Al Ḥeyt, a paraliturgical translation by Shelby Handler & Maia Brown

Source Link: https://opensiddur.org/?p=33768

open_content_license: Creative Commons Attribution-ShareAlike (CC BY-SA) 4.0 International copyleft license

Date: 2020-09-24

Last Updated: 2024-06-01

Categories: Yom Kippur

Tags: 21st century C.E., 58th century A.M., paraliturgical Al Ḥet, paraliturgical vidui, וידוי vidui, וידוים viduyim, על חטא Al Ḥeyt

Excerpt: This prayer is not a comprehensive list of every single sin we sinned, every error we erred, every mark we missed. The original Al Ḥeyt is intended to show us the roots of all failures, to dig beneath how we harm, to see where that hurt came from. We follow these trails together, not absolved from our own repairs, but never alone in struggles to uproot, to propagate new ways of being ourselves, new ways of being ourselves, of being together. . . .


Content:
Each year, we say this prayer. The congregation transforms into a flock of fists flapping into our chests, like a murmuration of birds all hitting a glass door at once, all of us desperately seeking an entrance into a new year, begging to be invited into the book of life.

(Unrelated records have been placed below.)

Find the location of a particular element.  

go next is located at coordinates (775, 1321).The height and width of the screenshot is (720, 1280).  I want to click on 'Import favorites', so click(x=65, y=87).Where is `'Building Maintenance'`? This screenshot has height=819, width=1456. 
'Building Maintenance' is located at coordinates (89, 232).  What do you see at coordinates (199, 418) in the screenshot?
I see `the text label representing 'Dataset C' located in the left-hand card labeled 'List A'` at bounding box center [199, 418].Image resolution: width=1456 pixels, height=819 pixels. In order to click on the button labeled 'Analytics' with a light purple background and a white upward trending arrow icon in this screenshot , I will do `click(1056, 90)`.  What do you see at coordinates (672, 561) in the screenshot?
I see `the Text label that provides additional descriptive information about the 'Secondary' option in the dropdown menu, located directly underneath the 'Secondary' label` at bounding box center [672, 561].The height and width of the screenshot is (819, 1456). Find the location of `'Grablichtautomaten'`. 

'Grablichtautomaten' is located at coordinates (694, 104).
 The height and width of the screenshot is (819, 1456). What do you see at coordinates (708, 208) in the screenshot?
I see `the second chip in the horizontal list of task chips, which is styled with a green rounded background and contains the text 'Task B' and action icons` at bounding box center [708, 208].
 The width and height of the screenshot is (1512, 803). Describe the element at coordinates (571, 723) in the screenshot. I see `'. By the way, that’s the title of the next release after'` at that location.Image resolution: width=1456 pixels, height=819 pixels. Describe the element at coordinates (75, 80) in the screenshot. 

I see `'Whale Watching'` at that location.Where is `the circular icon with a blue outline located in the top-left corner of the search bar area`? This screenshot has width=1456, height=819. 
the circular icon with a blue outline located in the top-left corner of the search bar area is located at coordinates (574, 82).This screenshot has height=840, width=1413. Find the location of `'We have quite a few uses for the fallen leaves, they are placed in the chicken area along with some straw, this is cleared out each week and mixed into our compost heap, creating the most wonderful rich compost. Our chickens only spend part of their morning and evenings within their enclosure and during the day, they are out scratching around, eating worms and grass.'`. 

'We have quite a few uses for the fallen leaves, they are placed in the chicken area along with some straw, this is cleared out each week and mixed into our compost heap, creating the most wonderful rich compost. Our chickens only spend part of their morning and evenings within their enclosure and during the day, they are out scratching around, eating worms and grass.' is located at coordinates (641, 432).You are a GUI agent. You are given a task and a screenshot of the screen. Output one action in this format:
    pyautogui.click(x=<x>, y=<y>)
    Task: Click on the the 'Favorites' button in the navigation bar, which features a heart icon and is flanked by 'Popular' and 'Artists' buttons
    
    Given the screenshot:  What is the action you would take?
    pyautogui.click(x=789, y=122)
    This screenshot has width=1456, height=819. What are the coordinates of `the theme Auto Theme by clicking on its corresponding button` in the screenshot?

This year and every year, we arrive at the gates of forgiveness as a we, as a squirming organism of humanness–fragile, flawed, alive, longing to change. Who is that we we may wonder now? It’s a we so wide all of our smaller we’s cannot even see its shifting edges.

We chant this litany of harms together, even if we did not commit each of the transgressions ourselves. We are declaring that we are in community with people who could possibly say these things in the “I.”

You don’t know who you’re saying it with, but you are saying it with them.

Every year, we must be in relationship to even approach forgiveness, to even imagine transformation, we have to practice solidarity, in all of its sacred discomfort.

This year, there is no more ignoring that we are inextricably linked to one another. The choices we make for ourselves are also choices made for our communities, even if we can’t see the droplet travel or the message carry.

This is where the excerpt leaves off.